Wesentliche Änderung der Biogasanlage Wanzka

Bekanntmachung gemäß § 5 Abs. 2 Satz 1 des Gesetzes über die Umweltverträglichkeitsprüfung (UVPG) Ergebnis der standortbezogenen Vorprüfung des Einzelfalls

Nr.AB 09/26  | 16.02.2026  | StALU MS  | Staatliches Amt für Landwirtschaft und Umwelt Mecklenburgische Seenplatte

Die Wanzkaer Biogas GmbH, Am Kloster 25, 17237 Blankensee OT Wanzka, beabsichtigt die Biogasanlage Wanzka wesentlich zu ändern und hat hierfür die immissionsschutzrechtliche Genehmigung nach § 16 Bundes-Immissionsschutzgesetz (BImSchG) beantragt. Der Standort der Biogasanlage befindet sich in 17237 Blankensee OT Wanzka, An der L34, Gemarkung Blankensee, Flur 22, Flurstücke 3/1, 4/3 (teilweise) und 4/4 (teilweise), Landkreis Mecklenburgische Seenplatte.

Gegenstand der wesentlichen Änderung sind:

  • der Rückbau/ Ersatz des vorhandenen Lagerbehälters für Gärreste (Erdbecken)
  • die Errichtung und der Betrieb eines neuen Gärrestlagerbehälters (6.128 m³ brutto/ 5.617 m³ netto) mit einem Tragluftdach (Gasspeicher 2.785 m³) und einer Entnahmeplatte [inkl. Sammelgrube]

und damit:

  • die Erhöhung der Größe des Gaslagers der Gesamtanlage von ca. 1,321 t auf ca. 4,944 t

Damit ist die Biogasanlage mit insgesamt 4.944 kg Gaslager nach der Nr. 9.1.1.2 der 4. BImSchV eingestuft.

  • die Erhöhung der max. Biogaslagerkapazität der Anlage nach der Störfall-Verordnung (12. BImSchV) auf zukünftig 14.771 kg, so dass die Biogasanlage zukünftig als Anlage der unteren Klasse eingestuft wird
  • die Anpassung/Erweiterung der Umwallung aufgrund des geplanten Gärrestlagerbehälters

Das StALU MS hat eine standortbezogene Vorprüfung gemäß § 9 Abs. 2 Satz 1 Nr. 2 in Verbindung mit den Nr. 9.1.1.3, 1.2.2.2 und 8.4.2.2 der Anlage 1 des UVPG durchgeführt. Die Prüfung hat zu dem Ergebnis geführt, dass nach Einschätzung der zuständigen Behörde unter Berücksichtigung der in Anlage 3 des UVPG aufgeführten Kriterien von dem Vorhaben keine erheblich nachteiligen Umweltauswirkungen zu erwarten sind. Eine Umweltverträglichkeitsprüfung (UVP) ist daher nicht erforderlich.

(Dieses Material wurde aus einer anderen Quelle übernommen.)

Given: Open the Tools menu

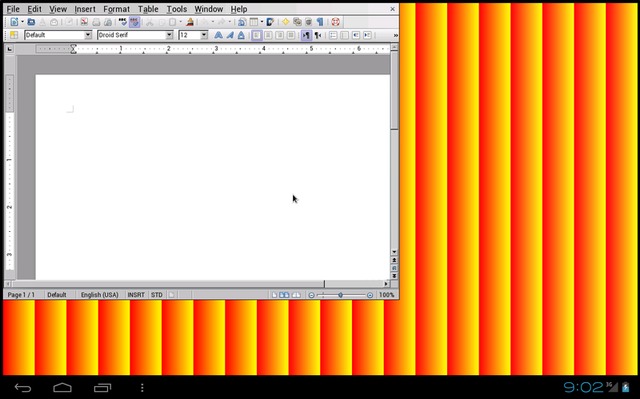Looking at the screenshot, I should point(177,9).
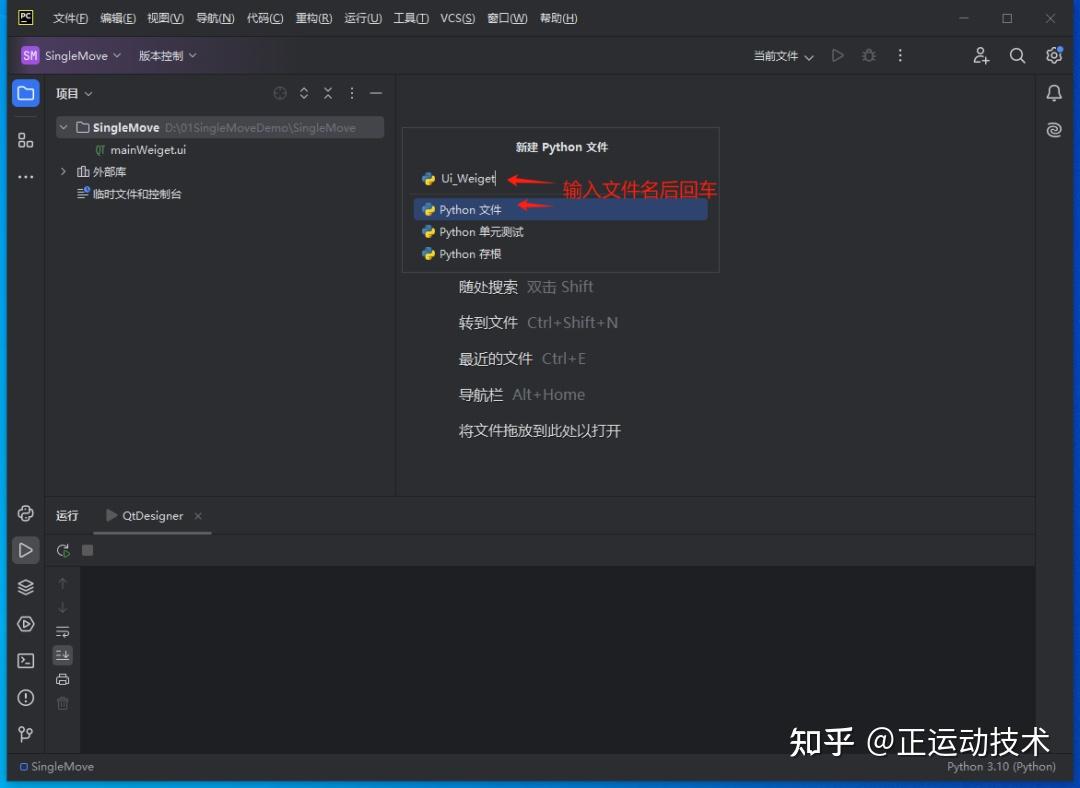Open the Terminal tool window icon

click(x=25, y=661)
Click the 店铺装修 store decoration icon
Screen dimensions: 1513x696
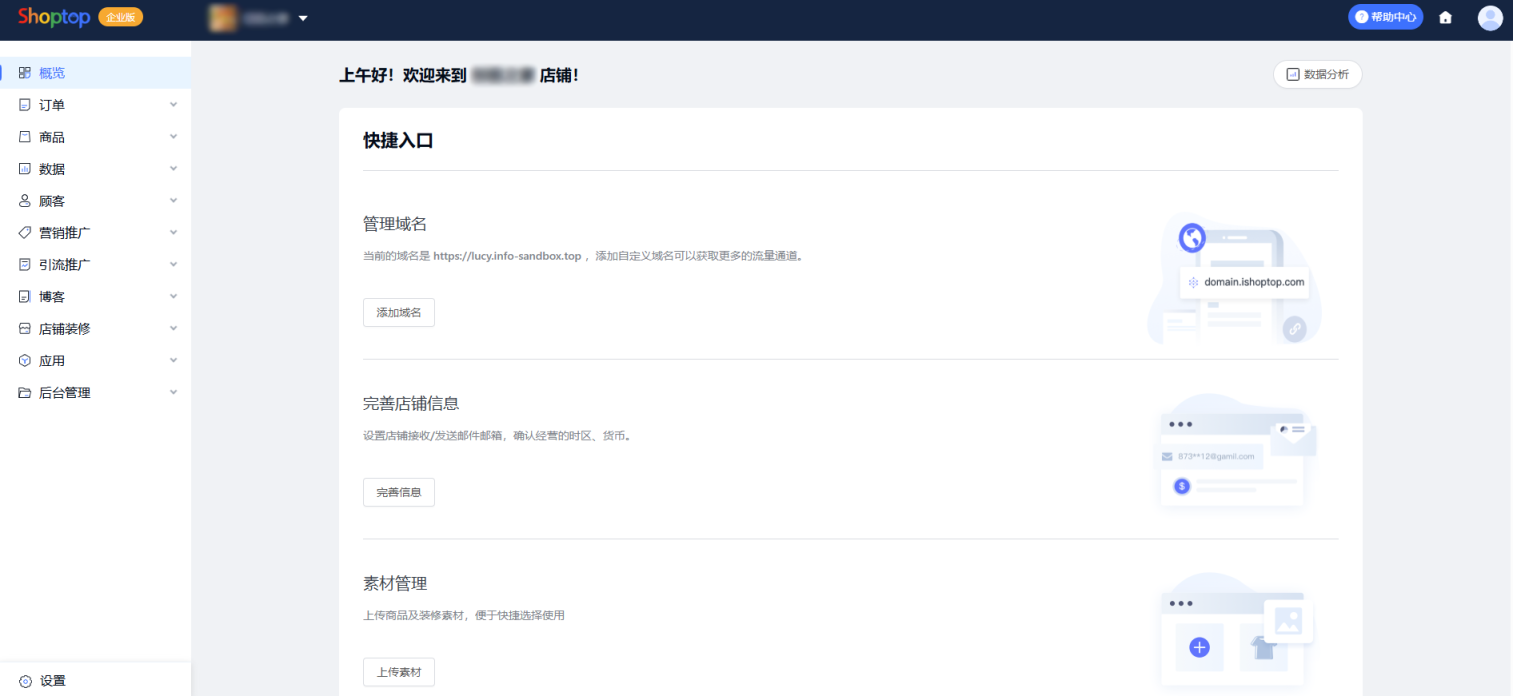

Wesentliche Gründe für das Nichtbestehen der UVP-Pflicht ergeben sich aus der Prüfung gemäß den in Anlage 3 UVPG aufgeführten Kriterien für die UVP-Vorprüfung. Maßgebend für die Einschätzung war der Standort des Vorhabens hinsichtlich der Nutzungs- und Schutzkriterien unter Berücksichtigung des Zusammenwirkens mit anderen Vorhaben in ihrem gemeinsamen Einwirkungsbereich.

Durch den Betrieb der wesentlich geänderten Biogasanlage sind keine erheblichen nachteiligen Umweltauswirkungen durch Schall und Geruch sowie auch keine erheblichen Beeinträchtigungen anderer Schutzgüter nach dem UVPG zu erwarten. Durch die bereits bestehende Biogasanlage ist eine Vorprägung des Standorts vorhanden. Störfallbedingte Auswirkungen auf Schutzgüter des BImSchG sind insbesondere aufgrund der Entfernungen zur nächsten Wohnbebauung bzw. zu den nächsten Schutzgebieten nicht zu befürchten.

Auch durch die Festlegung von Schutz-, Vermeidungs- und Minderungsmaßnahmen in der technischen Vorhabenbeschreibung sowie die Einhaltung von rechtlichen Sicherheitsvorschriften sind durch den Bau und den Betrieb keine erheblichen nachteiligen Umweltauswirkungen zu erwarten.

Diese Feststellung ist gemäß § 5 Abs. 3 Satz 1 des UVPG nicht selbständig anfechtbar. Die zuständige Genehmigungsbehörde wird über den Antrag nach den Vorschriften des BImSchG entscheiden.